Interpretive Summary: Even though ultrasonic sensors have been used for sensor-controlled variable-rate sprayers to reduce agrochemical use, extensive tests of the sensors under field conditions have not been attempted yet. Excluding sensor test under field conditions may lead to malfunctions of sensor-controlled sprayers in field operation. Durability and detection stability of ultrasonic sensors were investigated under simulated field conditions for the development of variable-rate nursery sprayers. In addition, potential issues in detecting targets with multiple synchronized sensors were investigated by integrating them into a prototype sprayer system operated under typical field application conditions. The investigation demonstrated that the sensor accuracy could be increased by optimizing the sensor and nozzle configuration strategy.

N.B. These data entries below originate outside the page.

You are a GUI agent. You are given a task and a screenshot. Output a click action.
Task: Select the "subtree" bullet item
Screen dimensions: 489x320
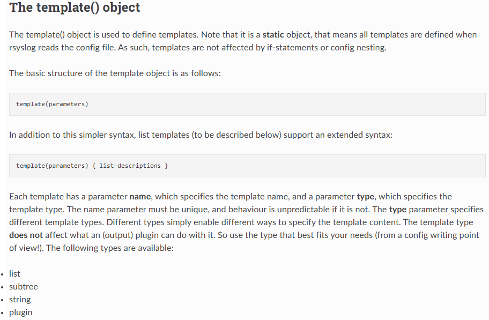tap(24, 287)
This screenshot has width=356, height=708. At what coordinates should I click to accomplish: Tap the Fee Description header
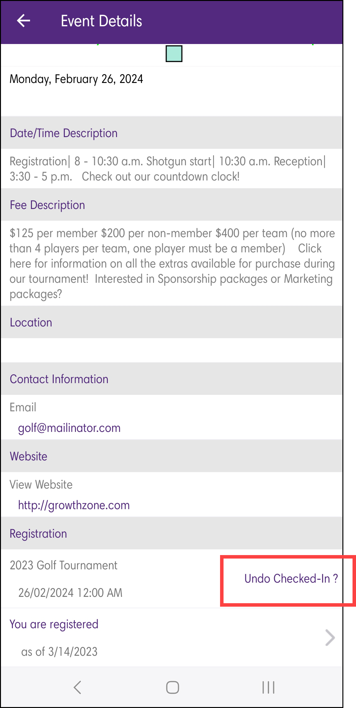click(47, 205)
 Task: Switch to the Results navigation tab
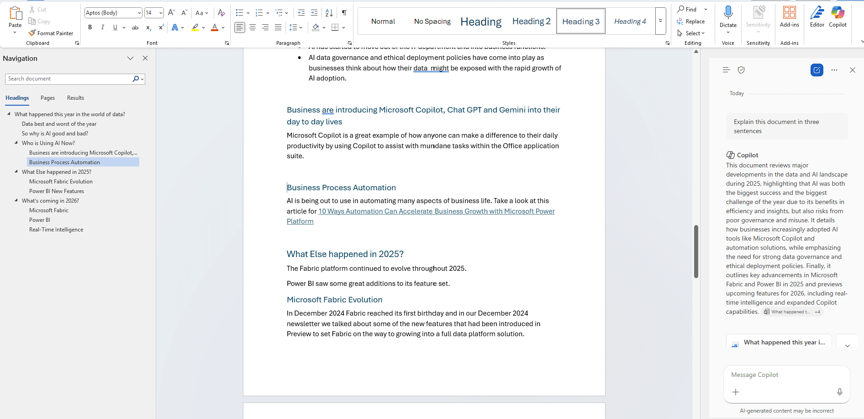click(75, 98)
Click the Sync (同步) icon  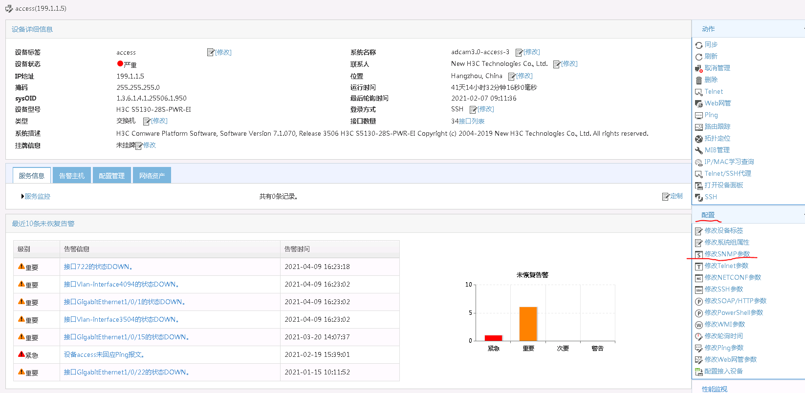click(699, 45)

The information from this study will assist to develop new robust sensor-controlled field sprayers with significantly increased detection accuracy.
Sensors functioning reliably under harsh field conditions are needed for the development of variable-rate sprayers to apply pest control agents for tree liners in ornamental nurseries. Two ultrasonic sensors were tested to determine how their durability and detection stability would be influenced by the changes in temperature, wind, dust, travel speed and spray cloud. One of the sensors did not perform satisfactorily. It had a 0.1% change in root mean square (RMS) error of the detecting distance before and after exposing to the outdoor cold weather conditions. Mean RMS error was 8 % under the dusty condition, 1.5–1.8 % under the windy condition, and 12.3 % to 23 % for the travel speed ranging from 0.8 to 3.0 m/s. It also showed that increasing ambient temperature from 16.7 to 41.6 °C reduced the detection distance by 4.0 %. Detecting through spray cloud caused the RMS error to vary from 1.2 to 61.4 %, the largest measurement error among the six variables tested. To reduce the RMS errors, optimal configurations between the sensor and spray nozzles were identified. In addition, strategies of synchronized multiple sensors were tested for improving the measurement stability and accuracy of the sensor while detecting targets.